JAKARTA
Jakarta is the capital and largest city of Indonesia. Jakarta is located on the northwestern coast of the island of Java, at the confluence of the Chilivung River into the Java Sea. Administratively, Jakarta, together with the suburbs, forms a special unit – Greater Jakarta.
According to THEMAKEUPEXPLORER, Jakarta is the capital of the fourth largest nation in the world. More than 10 million people live in it. It is one of the dirtiest cities in the world. Dirty, noisy, exhausting, poor and suffocating city. Disillusioned with the resettlement policy, people flock to Jakarta and build entire neighborhoods of corrugated iron sheets in places unsuitable for habitation. Nevertheless, the city exudes some kind of charm, a charm of contrasts: excessive wealth coexists with completely miserable poverty, modern skyscrapers and porters straining at hard work in the port of Sundakelapa, sewage mud and regal luxury of hotels.
Despite the oppressive heat and erratic traffic, the city still boasts good museums, famous residential areas, interesting examples of majestic colonial architecture, as well as many excellent shops, antique shops, restaurants and entertainment venues. In the southern part of Jakarta, there is the famous zoo – Ragunan, where representatives of the rarest species of animals and birds live: the famous Komodo dragon, tapir, wild bull Banteng and birds of paradise striking with the brightness of their plumage.
Many attractions can be visited near the city. Bogor is located 1.5 hours from Jakarta – a place, due to the mild climate, chosen during the colonization by high-ranking Dutch for villas and country residences. Here are the luxurious Sukarno Palace and the world’s largest outdoor botanical garden. Bandung is located 3 hours drive from Jakarta at an altitude of 700 m above sea level and is surrounded by the spiky peaks of the Sunda highlands. Bandung was once a Dutch university town with wide boulevards and elegant houses, called “Javanese Paris”. Now it is a city with a population of 1.5 million, the center of licensed textile production. The mountain peaks around Bandung are accessible to tourists. Volcano Tangkuban Perahu (reverse boat) lies 32 km north of the city. A specially built road leads to the crater itself. Here, at the sharp-pointed edge of the crater, clubs of sulfurous gases mix with cold mountain fog.
PEZENG
The three main temples of Pezheng (Pejeng) are located at a distance of several hundred meters from each other along the Bedulu – Tampaksiring highway. Pura Penataran Sasih is considered a particularly sacred temple because it is here that the so-called Pezheng Moon (hence the other name – “Moon Temple”) is located. In fact, the moon is a large bronze gong, shaped like an hourglass and suspended so high in its special tower that the patterns on its surface are almost indistinguishable. The gong dates back to about the third century BC. e. (Balinese Bronze Age) and is considered the largest ever cast by man (length 2 meters).
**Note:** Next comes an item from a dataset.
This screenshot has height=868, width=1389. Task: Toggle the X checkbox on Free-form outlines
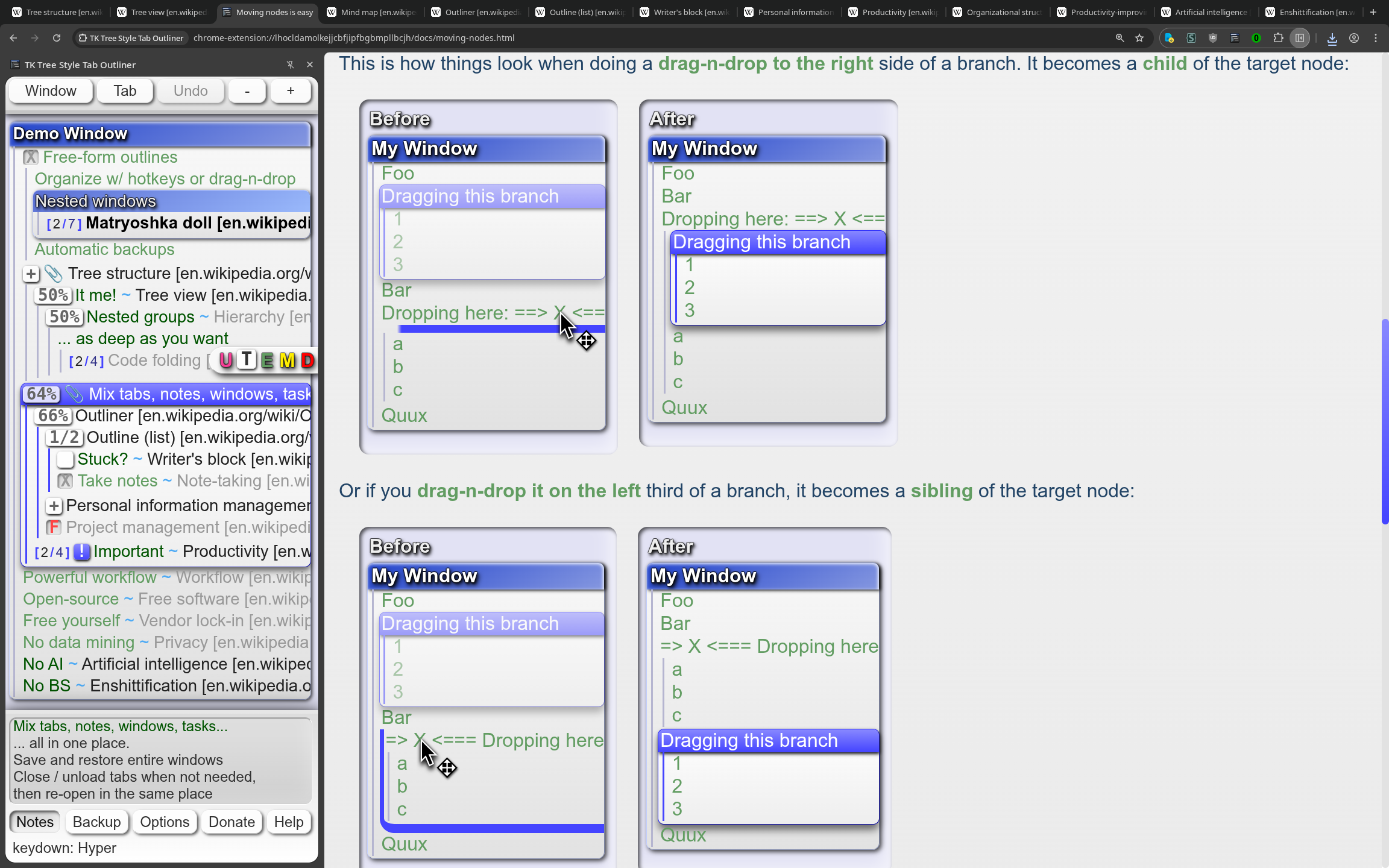(x=31, y=157)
Its green patina is engraved with funny heart-shaped faces with huge round eyes. Legend has it that the gong used to be a wheel from a chariot on which the moon rode across the sky. The wheel shone as brightly as the moon itself, and when it fell from the sky, stuck in the branches of a tree in Pezhenga, a local thief who noticed it was so enraged by this revealing light that he tried to extinguish it “naturally”. The wheel exploded, killing the thief, and fell to the ground. Since then, the Balinese began to revere the Pezheng Moon as a sacred object. Pura Pusering Jagat or “Temple of the Center of the World” stands a hundred meters south of the Temple of the Moon. Its most interesting detail is a huge (one meter high) vessel for sacred water, decorated with intricate carvings (14th century). The meticulously carved relief on its walls illustrates the Hindu myth “The Stirring of the Milky Sea”,Another two hundred meters further south is the temple of Pura Kebo Edan (“Temple of the Raging Bull”), whose main interest is a massive phallus belonging to a huge stone man known as the Pezheng Giant. According to local residents, in fact, the giant has not one, but six “male virtues”. In addition to the one on display, four are hidden inside the statue, and the fifth fell off during a wild dance. The main treasure trove of this historically remarkable region, the Museum Purbakala State Archaeological Museum consists of four small pavilions that house an eclectic array of items found in Pezheng. The most interesting exhibit is stone sarcophagi (3rd century BC).